ASSIGNED TASK:
Every word of the data below has to be copied faithfully.

INPUT DATA:

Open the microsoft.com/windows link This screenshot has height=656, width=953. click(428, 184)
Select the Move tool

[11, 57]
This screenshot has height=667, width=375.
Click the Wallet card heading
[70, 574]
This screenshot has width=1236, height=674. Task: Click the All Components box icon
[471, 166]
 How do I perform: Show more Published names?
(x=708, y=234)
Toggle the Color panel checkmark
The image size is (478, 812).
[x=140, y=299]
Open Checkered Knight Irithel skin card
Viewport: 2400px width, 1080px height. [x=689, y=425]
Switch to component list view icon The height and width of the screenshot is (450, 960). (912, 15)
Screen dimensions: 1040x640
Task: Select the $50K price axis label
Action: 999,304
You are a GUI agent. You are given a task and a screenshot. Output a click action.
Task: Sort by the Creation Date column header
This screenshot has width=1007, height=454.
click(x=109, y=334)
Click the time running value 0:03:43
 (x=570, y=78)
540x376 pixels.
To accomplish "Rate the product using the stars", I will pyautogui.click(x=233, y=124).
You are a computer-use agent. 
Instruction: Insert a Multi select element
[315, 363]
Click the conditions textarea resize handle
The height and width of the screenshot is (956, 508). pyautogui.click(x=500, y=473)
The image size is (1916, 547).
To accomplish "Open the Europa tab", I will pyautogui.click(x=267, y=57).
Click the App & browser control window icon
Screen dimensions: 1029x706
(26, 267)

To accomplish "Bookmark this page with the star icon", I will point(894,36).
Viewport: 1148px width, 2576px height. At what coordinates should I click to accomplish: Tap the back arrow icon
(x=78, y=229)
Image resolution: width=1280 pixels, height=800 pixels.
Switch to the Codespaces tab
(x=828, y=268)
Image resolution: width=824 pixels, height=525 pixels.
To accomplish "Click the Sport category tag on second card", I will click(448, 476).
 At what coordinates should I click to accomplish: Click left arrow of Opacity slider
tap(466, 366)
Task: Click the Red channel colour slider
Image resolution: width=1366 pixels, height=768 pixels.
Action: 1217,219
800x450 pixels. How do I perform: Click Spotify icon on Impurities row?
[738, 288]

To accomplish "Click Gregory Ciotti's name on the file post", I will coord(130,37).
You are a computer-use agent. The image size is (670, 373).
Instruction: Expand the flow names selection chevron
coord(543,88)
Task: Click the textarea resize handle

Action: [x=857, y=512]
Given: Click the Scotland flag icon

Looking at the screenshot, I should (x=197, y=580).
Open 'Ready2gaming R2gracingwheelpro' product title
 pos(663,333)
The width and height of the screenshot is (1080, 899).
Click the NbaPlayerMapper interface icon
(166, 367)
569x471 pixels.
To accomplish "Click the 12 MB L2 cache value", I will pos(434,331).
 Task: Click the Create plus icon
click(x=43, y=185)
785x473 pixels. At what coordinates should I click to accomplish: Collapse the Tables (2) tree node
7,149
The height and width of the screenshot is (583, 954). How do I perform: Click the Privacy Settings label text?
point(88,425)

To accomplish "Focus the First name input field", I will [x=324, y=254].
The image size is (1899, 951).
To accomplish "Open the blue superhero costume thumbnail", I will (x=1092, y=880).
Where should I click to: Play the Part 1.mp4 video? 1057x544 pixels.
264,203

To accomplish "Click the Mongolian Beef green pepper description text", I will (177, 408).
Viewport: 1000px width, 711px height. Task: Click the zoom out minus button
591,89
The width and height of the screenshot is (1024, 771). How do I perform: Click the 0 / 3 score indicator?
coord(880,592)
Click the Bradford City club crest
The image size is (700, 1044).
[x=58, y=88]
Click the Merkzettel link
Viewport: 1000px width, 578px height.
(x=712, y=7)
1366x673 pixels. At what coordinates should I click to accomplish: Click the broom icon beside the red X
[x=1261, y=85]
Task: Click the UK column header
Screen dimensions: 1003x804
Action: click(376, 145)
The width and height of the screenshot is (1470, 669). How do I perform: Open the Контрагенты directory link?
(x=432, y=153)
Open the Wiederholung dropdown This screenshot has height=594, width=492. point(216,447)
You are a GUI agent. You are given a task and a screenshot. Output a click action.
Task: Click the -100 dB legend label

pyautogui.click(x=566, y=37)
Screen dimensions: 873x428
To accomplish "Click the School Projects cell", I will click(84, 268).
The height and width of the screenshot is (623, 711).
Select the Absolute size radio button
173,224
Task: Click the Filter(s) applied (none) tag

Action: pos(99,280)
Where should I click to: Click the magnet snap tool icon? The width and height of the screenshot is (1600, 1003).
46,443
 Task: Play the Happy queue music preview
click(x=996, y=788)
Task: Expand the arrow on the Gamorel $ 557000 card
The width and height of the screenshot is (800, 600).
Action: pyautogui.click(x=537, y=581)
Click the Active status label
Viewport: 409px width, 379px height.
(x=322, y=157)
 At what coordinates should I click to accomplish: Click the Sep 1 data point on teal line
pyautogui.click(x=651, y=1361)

EXERCISE RESPONSE:
Open the microsoft.com/windows link This screenshot has height=656, width=953. click(428, 184)
Select the Move tool

[11, 57]
This screenshot has height=667, width=375.
Click the Wallet card heading
[70, 574]
This screenshot has width=1236, height=674. Task: Click the All Components box icon
[471, 166]
 How do I perform: Show more Published names?
(x=708, y=234)
Toggle the Color panel checkmark
The image size is (478, 812).
[x=140, y=299]
Open Checkered Knight Irithel skin card
Viewport: 2400px width, 1080px height. [x=689, y=425]
Switch to component list view icon The height and width of the screenshot is (450, 960). (912, 15)
Screen dimensions: 1040x640
Task: Select the $50K price axis label
Action: 999,304
You are a GUI agent. You are given a task and a screenshot. Output a click action.
Task: Sort by the Creation Date column header
This screenshot has width=1007, height=454.
click(x=109, y=334)
Click the time running value 0:03:43
 (x=570, y=78)
540x376 pixels.
To accomplish "Rate the product using the stars", I will pyautogui.click(x=233, y=124).
You are a computer-use agent. 
Instruction: Insert a Multi select element
[315, 363]
Click the conditions textarea resize handle
The height and width of the screenshot is (956, 508). pyautogui.click(x=500, y=473)
The image size is (1916, 547).
To accomplish "Open the Europa tab", I will pyautogui.click(x=267, y=57).
Click the App & browser control window icon
Screen dimensions: 1029x706
(26, 267)

To accomplish "Bookmark this page with the star icon", I will point(894,36).
Viewport: 1148px width, 2576px height. At what coordinates should I click to accomplish: Tap the back arrow icon
(x=78, y=229)
Image resolution: width=1280 pixels, height=800 pixels.
Switch to the Codespaces tab
(x=828, y=268)
Image resolution: width=824 pixels, height=525 pixels.
To accomplish "Click the Sport category tag on second card", I will click(448, 476).
 At what coordinates should I click to accomplish: Click left arrow of Opacity slider
tap(466, 366)
Task: Click the Red channel colour slider
Image resolution: width=1366 pixels, height=768 pixels.
Action: 1217,219
800x450 pixels. How do I perform: Click Spotify icon on Impurities row?
[738, 288]

To accomplish "Click Gregory Ciotti's name on the file post", I will coord(130,37).
You are a computer-use agent. The image size is (670, 373).
Instruction: Expand the flow names selection chevron
coord(543,88)
Task: Click the textarea resize handle

Action: [x=857, y=512]
Given: Click the Scotland flag icon

Looking at the screenshot, I should (x=197, y=580).
Open 'Ready2gaming R2gracingwheelpro' product title
 pos(663,333)
The width and height of the screenshot is (1080, 899).
Click the NbaPlayerMapper interface icon
(166, 367)
569x471 pixels.
To accomplish "Click the 12 MB L2 cache value", I will pos(434,331).
 Task: Click the Create plus icon
click(x=43, y=185)
785x473 pixels. At what coordinates should I click to accomplish: Collapse the Tables (2) tree node
7,149
The height and width of the screenshot is (583, 954). How do I perform: Click the Privacy Settings label text?
point(88,425)

To accomplish "Focus the First name input field", I will [x=324, y=254].
The image size is (1899, 951).
To accomplish "Open the blue superhero costume thumbnail", I will (x=1092, y=880).
Where should I click to: Play the Part 1.mp4 video? 1057x544 pixels.
264,203

To accomplish "Click the Mongolian Beef green pepper description text", I will (177, 408).
Viewport: 1000px width, 711px height. Task: Click the zoom out minus button
591,89
The width and height of the screenshot is (1024, 771). How do I perform: Click the 0 / 3 score indicator?
coord(880,592)
Click the Bradford City club crest
The image size is (700, 1044).
[x=58, y=88]
Click the Merkzettel link
Viewport: 1000px width, 578px height.
(x=712, y=7)
1366x673 pixels. At what coordinates should I click to accomplish: Click the broom icon beside the red X
[x=1261, y=85]
Task: Click the UK column header
Screen dimensions: 1003x804
Action: click(376, 145)
The width and height of the screenshot is (1470, 669). How do I perform: Open the Контрагенты directory link?
(x=432, y=153)
Open the Wiederholung dropdown This screenshot has height=594, width=492. point(216,447)
You are a GUI agent. You are given a task and a screenshot. Output a click action.
Task: Click the -100 dB legend label

pyautogui.click(x=566, y=37)
Screen dimensions: 873x428
To accomplish "Click the School Projects cell", I will click(84, 268).
The height and width of the screenshot is (623, 711).
Select the Absolute size radio button
173,224
Task: Click the Filter(s) applied (none) tag

Action: pos(99,280)
Where should I click to: Click the magnet snap tool icon? The width and height of the screenshot is (1600, 1003).
46,443
 Task: Play the Happy queue music preview
click(x=996, y=788)
Task: Expand the arrow on the Gamorel $ 557000 card
The width and height of the screenshot is (800, 600).
Action: pyautogui.click(x=537, y=581)
Click the Active status label
Viewport: 409px width, 379px height.
(x=322, y=157)
 At what coordinates should I click to accomplish: Click the Sep 1 data point on teal line
pyautogui.click(x=651, y=1361)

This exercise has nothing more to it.